Item position entries
** begin **

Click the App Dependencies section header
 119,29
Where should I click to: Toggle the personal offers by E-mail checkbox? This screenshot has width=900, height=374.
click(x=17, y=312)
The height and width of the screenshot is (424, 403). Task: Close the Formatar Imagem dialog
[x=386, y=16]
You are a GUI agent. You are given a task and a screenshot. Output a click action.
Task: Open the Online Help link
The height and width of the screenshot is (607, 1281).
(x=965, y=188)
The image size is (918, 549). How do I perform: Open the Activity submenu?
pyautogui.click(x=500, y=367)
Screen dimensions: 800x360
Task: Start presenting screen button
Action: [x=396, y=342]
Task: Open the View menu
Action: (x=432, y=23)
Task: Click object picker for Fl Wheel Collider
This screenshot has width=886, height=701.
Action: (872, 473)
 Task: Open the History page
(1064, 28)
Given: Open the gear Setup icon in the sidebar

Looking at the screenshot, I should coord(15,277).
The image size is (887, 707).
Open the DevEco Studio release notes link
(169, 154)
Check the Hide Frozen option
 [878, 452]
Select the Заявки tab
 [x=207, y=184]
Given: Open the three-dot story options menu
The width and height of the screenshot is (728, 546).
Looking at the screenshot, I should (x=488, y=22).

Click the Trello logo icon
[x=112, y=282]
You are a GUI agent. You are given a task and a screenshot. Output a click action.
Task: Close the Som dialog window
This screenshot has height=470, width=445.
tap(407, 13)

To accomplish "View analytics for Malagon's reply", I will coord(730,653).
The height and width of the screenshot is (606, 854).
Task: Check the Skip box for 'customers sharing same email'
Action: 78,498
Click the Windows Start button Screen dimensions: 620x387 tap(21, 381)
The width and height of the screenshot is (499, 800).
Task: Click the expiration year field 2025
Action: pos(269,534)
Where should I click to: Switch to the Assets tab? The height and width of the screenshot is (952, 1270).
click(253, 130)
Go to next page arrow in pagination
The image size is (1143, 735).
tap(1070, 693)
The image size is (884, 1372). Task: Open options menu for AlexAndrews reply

** end **

### TASK INSTRUCTIONS
Update the entries above so that every "GUI agent" becomes "UI assistant", and keep everything else the same.

### RESULT FOR THIS TASK
Click the App Dependencies section header
 119,29
Where should I click to: Toggle the personal offers by E-mail checkbox? This screenshot has width=900, height=374.
click(x=17, y=312)
The height and width of the screenshot is (424, 403). Task: Close the Formatar Imagem dialog
[x=386, y=16]
You are a UI assistant. You are given a task and a screenshot. Output a click action.
Task: Open the Online Help link
The height and width of the screenshot is (607, 1281).
(x=965, y=188)
The image size is (918, 549). How do I perform: Open the Activity submenu?
pyautogui.click(x=500, y=367)
Screen dimensions: 800x360
Task: Start presenting screen button
Action: [x=396, y=342]
Task: Open the View menu
Action: (x=432, y=23)
Task: Click object picker for Fl Wheel Collider
This screenshot has width=886, height=701.
Action: (872, 473)
 Task: Open the History page
(1064, 28)
Given: Open the gear Setup icon in the sidebar

Looking at the screenshot, I should coord(15,277).
The image size is (887, 707).
Open the DevEco Studio release notes link
(169, 154)
Check the Hide Frozen option
 [878, 452]
Select the Заявки tab
 [x=207, y=184]
Given: Open the three-dot story options menu
The width and height of the screenshot is (728, 546).
Looking at the screenshot, I should (x=488, y=22).

Click the Trello logo icon
[x=112, y=282]
You are a UI assistant. You are given a task and a screenshot. Output a click action.
Task: Close the Som dialog window
This screenshot has height=470, width=445.
tap(407, 13)

To accomplish "View analytics for Malagon's reply", I will coord(730,653).
The height and width of the screenshot is (606, 854).
Task: Check the Skip box for 'customers sharing same email'
Action: 78,498
Click the Windows Start button Screen dimensions: 620x387 tap(21, 381)
The width and height of the screenshot is (499, 800).
Task: Click the expiration year field 2025
Action: pos(269,534)
Where should I click to: Switch to the Assets tab? The height and width of the screenshot is (952, 1270).
click(253, 130)
Go to next page arrow in pagination
The image size is (1143, 735).
tap(1070, 693)
The image size is (884, 1372). Task: Open options menu for AlexAndrews reply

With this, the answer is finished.